Verbatim, and with nothing else, reproduce the data below from its first line through the line containing "Incisioni (585, 2009)".
- - - - -
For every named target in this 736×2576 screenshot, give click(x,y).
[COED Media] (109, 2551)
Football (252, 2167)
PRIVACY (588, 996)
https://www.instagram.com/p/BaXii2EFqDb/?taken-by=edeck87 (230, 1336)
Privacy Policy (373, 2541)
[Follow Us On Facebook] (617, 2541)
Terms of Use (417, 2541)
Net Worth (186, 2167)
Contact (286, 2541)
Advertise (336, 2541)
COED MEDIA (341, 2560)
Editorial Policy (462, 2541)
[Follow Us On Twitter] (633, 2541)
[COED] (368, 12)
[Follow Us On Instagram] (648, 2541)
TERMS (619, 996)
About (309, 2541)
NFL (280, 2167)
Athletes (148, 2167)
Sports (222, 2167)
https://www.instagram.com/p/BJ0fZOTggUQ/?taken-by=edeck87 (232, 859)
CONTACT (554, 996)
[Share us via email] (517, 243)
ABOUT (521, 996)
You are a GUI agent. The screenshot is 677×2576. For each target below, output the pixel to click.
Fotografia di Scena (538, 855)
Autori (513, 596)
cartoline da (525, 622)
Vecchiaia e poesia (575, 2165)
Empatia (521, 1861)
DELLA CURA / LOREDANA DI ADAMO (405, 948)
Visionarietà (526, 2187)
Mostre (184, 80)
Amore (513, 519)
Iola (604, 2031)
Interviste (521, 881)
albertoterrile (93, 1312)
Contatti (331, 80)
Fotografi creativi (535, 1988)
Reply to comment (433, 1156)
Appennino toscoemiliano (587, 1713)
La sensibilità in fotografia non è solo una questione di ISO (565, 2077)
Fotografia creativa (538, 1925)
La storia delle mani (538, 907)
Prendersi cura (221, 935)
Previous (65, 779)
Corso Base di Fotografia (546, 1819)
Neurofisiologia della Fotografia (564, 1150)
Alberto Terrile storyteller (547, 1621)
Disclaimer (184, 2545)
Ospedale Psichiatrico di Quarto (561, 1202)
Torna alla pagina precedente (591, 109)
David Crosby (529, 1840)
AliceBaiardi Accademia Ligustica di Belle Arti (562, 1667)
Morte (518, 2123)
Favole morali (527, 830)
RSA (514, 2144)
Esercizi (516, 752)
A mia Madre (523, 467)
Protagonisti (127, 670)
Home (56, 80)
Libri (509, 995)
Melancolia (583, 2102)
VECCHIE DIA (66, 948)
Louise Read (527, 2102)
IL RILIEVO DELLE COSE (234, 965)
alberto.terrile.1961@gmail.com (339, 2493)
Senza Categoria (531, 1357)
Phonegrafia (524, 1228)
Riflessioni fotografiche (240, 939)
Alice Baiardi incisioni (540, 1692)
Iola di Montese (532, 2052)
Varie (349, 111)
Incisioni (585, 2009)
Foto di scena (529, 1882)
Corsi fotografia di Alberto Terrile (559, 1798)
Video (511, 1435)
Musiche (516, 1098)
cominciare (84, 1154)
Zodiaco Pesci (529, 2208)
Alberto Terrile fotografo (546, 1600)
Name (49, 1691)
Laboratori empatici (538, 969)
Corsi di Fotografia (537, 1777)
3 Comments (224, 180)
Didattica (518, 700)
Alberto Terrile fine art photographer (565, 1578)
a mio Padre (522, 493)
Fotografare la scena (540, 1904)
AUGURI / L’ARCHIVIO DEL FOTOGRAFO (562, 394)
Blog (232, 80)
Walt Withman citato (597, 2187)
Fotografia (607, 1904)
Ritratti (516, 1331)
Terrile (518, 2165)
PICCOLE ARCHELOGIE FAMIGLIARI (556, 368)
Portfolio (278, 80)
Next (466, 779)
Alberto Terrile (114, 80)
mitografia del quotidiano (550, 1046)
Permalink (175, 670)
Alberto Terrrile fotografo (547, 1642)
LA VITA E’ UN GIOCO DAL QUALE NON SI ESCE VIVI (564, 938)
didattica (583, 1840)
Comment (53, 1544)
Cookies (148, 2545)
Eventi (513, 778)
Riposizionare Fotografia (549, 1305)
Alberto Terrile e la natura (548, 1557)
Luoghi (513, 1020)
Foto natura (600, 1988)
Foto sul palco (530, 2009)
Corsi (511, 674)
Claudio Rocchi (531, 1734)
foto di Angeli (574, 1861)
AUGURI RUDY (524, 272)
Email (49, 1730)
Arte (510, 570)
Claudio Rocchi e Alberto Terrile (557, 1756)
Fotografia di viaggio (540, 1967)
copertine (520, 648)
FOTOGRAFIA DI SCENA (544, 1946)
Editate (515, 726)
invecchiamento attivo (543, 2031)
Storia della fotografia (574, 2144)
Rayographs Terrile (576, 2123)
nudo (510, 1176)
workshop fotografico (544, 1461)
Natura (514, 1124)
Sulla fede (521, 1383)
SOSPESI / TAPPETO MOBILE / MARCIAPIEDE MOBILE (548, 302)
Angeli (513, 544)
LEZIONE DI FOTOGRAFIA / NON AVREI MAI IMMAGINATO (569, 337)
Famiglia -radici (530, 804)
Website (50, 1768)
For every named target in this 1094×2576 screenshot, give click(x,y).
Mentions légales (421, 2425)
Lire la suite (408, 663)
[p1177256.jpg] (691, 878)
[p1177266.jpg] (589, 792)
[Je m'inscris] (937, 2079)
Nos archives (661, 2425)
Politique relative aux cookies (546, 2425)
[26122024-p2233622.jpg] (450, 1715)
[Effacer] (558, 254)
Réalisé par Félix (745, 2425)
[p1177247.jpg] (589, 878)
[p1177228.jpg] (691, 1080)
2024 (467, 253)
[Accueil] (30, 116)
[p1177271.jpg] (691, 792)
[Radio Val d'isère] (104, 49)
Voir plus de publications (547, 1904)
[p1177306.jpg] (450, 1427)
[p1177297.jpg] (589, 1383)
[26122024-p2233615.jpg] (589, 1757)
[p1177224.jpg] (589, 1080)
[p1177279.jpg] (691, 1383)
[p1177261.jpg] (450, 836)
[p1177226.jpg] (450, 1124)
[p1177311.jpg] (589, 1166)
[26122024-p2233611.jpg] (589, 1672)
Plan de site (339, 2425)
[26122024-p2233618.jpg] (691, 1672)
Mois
- - - - -
**ANSWER BELOW**
For every named target in this 736×2576 screenshot, give click(x,y).
[COED Media] (109, 2551)
Football (252, 2167)
PRIVACY (588, 996)
https://www.instagram.com/p/BaXii2EFqDb/?taken-by=edeck87 (230, 1336)
Privacy Policy (373, 2541)
[Follow Us On Facebook] (617, 2541)
Terms of Use (417, 2541)
Net Worth (186, 2167)
Contact (286, 2541)
Advertise (336, 2541)
COED MEDIA (341, 2560)
Editorial Policy (462, 2541)
[Follow Us On Twitter] (633, 2541)
[COED] (368, 12)
[Follow Us On Instagram] (648, 2541)
TERMS (619, 996)
About (309, 2541)
NFL (280, 2167)
Athletes (148, 2167)
Sports (222, 2167)
https://www.instagram.com/p/BJ0fZOTggUQ/?taken-by=edeck87 (232, 859)
CONTACT (554, 996)
[Share us via email] (517, 243)
ABOUT (521, 996)
You are a GUI agent. The screenshot is 677×2576. For each target below, output the pixel to click.
Fotografia di Scena (538, 855)
Autori (513, 596)
cartoline da (525, 622)
Vecchiaia e poesia (575, 2165)
Empatia (521, 1861)
DELLA CURA / LOREDANA DI ADAMO (405, 948)
Visionarietà (526, 2187)
Mostre (184, 80)
Amore (513, 519)
Iola (604, 2031)
Interviste (521, 881)
albertoterrile (93, 1312)
Contatti (331, 80)
Fotografi creativi (535, 1988)
Reply to comment (433, 1156)
Appennino toscoemiliano (587, 1713)
La sensibilità in fotografia non è solo una questione di ISO (565, 2077)
Fotografia creativa (538, 1925)
La storia delle mani (538, 907)
Prendersi cura (221, 935)
Previous (65, 779)
Corso Base di Fotografia (546, 1819)
Neurofisiologia della Fotografia (564, 1150)
Alberto Terrile storyteller (547, 1621)
Disclaimer (184, 2545)
Ospedale Psichiatrico di Quarto (561, 1202)
Torna alla pagina precedente (591, 109)
David Crosby (529, 1840)
AliceBaiardi Accademia Ligustica di Belle Arti (562, 1667)
Morte (518, 2123)
Favole morali (527, 830)
RSA (514, 2144)
Esercizi (516, 752)
A mia Madre (523, 467)
Protagonisti (127, 670)
Home (56, 80)
Libri (509, 995)
Melancolia (583, 2102)
VECCHIE DIA (66, 948)
Louise Read (527, 2102)
IL RILIEVO DELLE COSE (234, 965)
alberto.terrile.1961@gmail.com (339, 2493)
Senza Categoria (531, 1357)
Phonegrafia (524, 1228)
Riflessioni fotografiche (240, 939)
Alice Baiardi incisioni (540, 1692)
Iola di Montese (532, 2052)
Varie (349, 111)
Incisioni (585, 2009)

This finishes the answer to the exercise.